BEGIN

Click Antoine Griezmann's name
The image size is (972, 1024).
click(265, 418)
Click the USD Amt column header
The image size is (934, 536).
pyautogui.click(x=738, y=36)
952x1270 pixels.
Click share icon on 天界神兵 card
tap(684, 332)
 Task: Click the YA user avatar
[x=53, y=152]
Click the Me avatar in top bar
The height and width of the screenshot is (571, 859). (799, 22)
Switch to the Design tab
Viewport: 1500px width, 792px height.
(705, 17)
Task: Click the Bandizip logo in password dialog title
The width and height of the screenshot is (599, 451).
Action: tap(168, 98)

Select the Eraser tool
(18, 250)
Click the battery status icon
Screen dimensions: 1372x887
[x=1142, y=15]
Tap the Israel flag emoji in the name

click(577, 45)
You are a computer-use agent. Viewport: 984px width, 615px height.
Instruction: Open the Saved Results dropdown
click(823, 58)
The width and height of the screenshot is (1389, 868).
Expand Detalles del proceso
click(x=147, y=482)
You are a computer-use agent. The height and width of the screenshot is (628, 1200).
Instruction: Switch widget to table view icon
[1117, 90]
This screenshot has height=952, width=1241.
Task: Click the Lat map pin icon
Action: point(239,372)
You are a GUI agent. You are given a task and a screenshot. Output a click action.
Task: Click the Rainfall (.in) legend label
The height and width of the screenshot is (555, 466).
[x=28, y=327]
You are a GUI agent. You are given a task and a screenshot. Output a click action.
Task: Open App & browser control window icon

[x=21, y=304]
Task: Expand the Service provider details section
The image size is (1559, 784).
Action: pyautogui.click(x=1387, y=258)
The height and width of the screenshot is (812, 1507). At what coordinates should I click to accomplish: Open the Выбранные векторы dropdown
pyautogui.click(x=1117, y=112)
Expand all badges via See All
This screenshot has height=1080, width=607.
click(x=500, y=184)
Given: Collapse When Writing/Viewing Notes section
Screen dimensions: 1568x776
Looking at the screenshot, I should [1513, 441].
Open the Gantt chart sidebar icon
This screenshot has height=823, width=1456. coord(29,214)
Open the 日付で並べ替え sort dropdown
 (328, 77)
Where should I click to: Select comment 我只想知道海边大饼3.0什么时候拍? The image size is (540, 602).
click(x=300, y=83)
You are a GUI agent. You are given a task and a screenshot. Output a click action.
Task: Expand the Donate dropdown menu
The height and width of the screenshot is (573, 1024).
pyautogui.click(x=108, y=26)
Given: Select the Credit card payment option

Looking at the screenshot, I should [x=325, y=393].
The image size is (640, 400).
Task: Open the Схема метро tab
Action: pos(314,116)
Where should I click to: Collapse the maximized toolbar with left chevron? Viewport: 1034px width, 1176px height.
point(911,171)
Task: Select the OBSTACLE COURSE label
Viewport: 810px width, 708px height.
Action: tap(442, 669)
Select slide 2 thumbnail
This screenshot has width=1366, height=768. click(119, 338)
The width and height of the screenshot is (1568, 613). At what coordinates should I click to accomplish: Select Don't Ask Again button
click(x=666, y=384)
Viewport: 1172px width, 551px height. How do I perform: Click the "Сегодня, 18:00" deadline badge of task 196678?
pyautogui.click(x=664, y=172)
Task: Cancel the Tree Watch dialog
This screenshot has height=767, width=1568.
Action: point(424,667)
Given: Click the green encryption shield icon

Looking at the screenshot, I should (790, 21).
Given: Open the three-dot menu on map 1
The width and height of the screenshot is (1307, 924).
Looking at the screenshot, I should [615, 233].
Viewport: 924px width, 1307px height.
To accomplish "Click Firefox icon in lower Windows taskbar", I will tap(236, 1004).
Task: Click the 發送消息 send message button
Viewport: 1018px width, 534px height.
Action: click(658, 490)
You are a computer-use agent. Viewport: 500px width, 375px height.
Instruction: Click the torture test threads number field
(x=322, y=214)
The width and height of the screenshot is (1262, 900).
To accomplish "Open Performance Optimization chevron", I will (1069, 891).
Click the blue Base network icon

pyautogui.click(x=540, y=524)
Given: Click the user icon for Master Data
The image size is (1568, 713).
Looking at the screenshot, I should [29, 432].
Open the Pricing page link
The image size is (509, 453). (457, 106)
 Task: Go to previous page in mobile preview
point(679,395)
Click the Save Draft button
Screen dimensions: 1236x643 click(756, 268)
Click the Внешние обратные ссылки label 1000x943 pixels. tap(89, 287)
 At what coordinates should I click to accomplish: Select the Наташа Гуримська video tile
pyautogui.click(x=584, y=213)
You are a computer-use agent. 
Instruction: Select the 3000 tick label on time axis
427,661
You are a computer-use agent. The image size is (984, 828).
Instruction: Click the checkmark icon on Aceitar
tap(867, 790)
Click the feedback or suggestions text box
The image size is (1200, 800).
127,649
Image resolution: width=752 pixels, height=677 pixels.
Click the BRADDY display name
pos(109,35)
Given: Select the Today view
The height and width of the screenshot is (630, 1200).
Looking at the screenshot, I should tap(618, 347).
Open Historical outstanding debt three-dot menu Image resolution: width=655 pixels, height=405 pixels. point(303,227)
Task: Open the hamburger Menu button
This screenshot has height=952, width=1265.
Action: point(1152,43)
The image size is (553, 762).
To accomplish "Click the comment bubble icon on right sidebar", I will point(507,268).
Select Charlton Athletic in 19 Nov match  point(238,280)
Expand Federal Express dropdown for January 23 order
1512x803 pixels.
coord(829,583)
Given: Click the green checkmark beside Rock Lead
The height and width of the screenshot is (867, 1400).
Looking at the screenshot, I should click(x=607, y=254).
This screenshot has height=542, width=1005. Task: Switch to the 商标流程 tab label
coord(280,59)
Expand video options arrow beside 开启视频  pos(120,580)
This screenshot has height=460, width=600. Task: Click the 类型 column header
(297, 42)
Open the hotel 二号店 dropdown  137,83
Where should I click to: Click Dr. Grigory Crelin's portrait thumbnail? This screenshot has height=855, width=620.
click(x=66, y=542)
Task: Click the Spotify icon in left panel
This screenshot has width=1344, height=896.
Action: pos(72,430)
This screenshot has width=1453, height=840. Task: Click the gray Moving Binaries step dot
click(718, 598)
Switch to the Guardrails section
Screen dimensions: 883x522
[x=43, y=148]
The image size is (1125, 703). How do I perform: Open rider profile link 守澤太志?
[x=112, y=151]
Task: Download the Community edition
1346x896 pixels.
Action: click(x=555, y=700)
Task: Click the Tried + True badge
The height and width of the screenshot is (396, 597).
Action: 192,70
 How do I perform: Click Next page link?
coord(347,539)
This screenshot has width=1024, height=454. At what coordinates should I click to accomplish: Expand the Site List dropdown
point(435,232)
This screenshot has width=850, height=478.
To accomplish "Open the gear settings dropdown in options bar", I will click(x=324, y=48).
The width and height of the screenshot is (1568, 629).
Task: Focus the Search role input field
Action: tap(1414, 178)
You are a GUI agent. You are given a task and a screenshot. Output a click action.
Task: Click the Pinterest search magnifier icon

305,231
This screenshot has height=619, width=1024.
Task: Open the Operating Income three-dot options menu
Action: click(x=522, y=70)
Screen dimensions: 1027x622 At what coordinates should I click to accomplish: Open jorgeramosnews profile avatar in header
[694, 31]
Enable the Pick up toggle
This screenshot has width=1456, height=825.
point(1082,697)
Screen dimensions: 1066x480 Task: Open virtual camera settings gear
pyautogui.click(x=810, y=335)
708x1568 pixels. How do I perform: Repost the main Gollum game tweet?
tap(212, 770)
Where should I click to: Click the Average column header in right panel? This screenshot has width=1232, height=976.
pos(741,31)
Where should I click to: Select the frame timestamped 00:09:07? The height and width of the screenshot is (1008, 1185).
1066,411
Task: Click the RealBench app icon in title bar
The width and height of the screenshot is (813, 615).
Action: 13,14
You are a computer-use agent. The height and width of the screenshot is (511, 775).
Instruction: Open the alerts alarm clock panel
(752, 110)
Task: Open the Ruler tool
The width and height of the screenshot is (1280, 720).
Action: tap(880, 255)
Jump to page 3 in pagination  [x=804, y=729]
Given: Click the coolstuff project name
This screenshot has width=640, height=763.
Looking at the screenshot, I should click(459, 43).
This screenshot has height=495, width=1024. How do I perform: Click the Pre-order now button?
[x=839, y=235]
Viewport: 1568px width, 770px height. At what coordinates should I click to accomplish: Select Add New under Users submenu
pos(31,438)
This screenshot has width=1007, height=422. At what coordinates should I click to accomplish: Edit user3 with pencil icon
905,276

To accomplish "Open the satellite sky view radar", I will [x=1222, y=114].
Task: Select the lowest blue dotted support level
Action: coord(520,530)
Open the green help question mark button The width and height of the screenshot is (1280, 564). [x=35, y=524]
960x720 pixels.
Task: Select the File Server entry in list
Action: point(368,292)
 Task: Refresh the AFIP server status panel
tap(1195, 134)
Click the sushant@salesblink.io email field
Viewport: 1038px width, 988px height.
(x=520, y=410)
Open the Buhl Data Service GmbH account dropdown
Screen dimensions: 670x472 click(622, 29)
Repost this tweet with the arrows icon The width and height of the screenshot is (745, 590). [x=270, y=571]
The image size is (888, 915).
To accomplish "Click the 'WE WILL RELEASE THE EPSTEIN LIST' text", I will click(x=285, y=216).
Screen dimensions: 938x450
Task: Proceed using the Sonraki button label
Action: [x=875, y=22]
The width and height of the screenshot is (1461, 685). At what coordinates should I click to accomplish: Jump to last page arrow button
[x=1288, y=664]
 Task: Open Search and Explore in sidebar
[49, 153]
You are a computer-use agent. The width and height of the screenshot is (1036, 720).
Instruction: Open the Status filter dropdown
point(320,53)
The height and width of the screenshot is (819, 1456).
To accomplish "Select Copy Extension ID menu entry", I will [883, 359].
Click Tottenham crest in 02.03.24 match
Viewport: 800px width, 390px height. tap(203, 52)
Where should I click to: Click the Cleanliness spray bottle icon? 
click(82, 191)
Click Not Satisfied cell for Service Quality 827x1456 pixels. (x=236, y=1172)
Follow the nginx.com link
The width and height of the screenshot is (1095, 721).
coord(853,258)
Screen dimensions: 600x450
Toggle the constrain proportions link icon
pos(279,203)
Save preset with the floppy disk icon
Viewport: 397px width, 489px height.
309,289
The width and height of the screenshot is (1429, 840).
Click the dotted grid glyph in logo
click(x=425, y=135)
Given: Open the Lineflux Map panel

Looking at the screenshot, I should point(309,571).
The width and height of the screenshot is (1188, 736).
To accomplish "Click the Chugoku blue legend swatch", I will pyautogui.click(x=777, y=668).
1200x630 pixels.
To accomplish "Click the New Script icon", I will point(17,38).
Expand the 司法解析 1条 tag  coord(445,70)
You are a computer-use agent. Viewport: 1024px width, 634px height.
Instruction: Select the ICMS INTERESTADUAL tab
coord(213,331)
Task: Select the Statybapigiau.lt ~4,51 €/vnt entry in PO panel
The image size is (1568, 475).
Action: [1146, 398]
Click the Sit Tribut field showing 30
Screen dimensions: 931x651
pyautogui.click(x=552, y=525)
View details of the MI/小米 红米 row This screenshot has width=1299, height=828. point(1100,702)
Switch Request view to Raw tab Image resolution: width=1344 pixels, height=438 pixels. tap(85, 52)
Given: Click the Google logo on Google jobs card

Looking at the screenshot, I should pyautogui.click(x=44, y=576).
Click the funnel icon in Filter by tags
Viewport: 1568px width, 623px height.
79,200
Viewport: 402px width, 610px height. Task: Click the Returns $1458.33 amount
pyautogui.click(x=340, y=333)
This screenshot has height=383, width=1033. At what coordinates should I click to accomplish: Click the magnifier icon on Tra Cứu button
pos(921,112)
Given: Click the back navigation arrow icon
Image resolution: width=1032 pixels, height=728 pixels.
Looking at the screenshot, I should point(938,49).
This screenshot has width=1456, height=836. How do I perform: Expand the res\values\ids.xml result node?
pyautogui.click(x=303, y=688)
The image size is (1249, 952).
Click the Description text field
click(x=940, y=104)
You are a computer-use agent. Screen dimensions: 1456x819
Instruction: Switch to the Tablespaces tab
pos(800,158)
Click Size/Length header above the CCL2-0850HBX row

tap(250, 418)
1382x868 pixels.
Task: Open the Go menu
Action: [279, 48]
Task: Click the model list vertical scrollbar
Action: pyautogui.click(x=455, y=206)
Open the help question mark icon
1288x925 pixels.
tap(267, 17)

END

### Problem
Copy out every line above that contains the word "left".

### Solution for this exercise
Where should I click to: Collapse the maximized toolbar with left chevron? Viewport: 1034px width, 1176px height.
Task: Click the Spotify icon in left panel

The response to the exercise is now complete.